J’ai été moi-même doctorant durant quatre ans, sans financement, sans outil de travail, fut un temps sans bureau. Au moins avais-je des directeurs, distants, mais gentils et bienfaisants. Maintenant, j’encadre, je siège dans quelques comités de suivi de thèse, et j’en vois un certain nombre en stage doctoral. J’essaie d’être vigilant mais le constat est accablant : responsables de 50% de la production scientifique, ils et elles sont une population très peu syndiquée, très corvéable, très facile à harceler, à mobiliser même la nuit pour telle ou telle manip, tel ou tel papier ; tout cela soi-disant au nom d’un idéal fantasmatique de la recherche, à l’autel de laquelle on doit se consumer. Alors qu’en réalité, ce sont les effets de bord d’une gigantesque course de hamsters où les thésard·es, après moult publications, post-doc, un ATER et deux avé, auront pour but de choper avant les autres la queue du Mickey : le sacro-saint poste. Et poste de plus en plus rare, du fait du lent désossement de la recherche publique.
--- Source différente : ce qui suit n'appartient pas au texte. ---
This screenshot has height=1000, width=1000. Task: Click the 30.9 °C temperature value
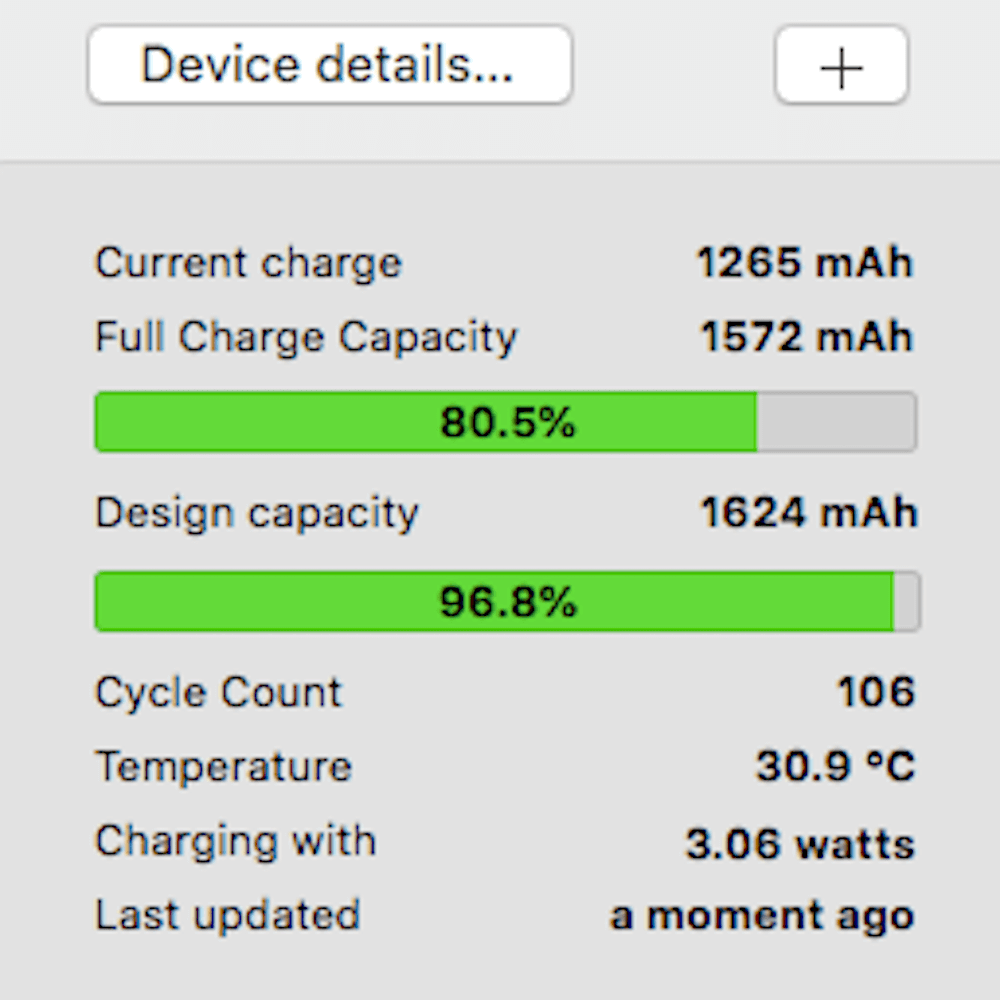(x=835, y=767)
J’ai le vague à l’âme, ce samedi soir. Peut être parce que je viens d’écouter La Méthode scientifique, du 3 mars 2022 « Thèse : le début de la fin », et puis le podcast Thésard·es, que j’écoute régulièrement. Et j’ai jeté un œil au livre d” Adèle B. Combes, “Comment l’université broie les jeunes chercheurs” aux éditions Autrement. Autant de raisons de dire à mes jeunes collègues doctorant·es : aucune thèse ne justifie qu’on se fasse harceler sexuellement, harceler professionnellement hors des heures de boulot, recevoir des mails le week-end, se faire humilier, lisser ses données, devoir ajouter des noms artificiellement à ses publis, se faire voler son travail et être obligé·e de se taire… Et ce n’est pas à vous de faire les frais d’un problème systémique. Si on vous demande ça, alors sollicitez votre CSI (comité de suivi de thèse) et si ça ne suffit pas, je ne sais pas, moi… #balancetondirlodethèse.
Au moment où j’écris, j’en connais trois ou quatre qui sont en souffrance, en burn-out. C’est à nous, titulaires de vous protéger de cela. Ce n’est pas de VOTRE faute. C’est à vous que j’envoie mes « ondes », si vous me lisez.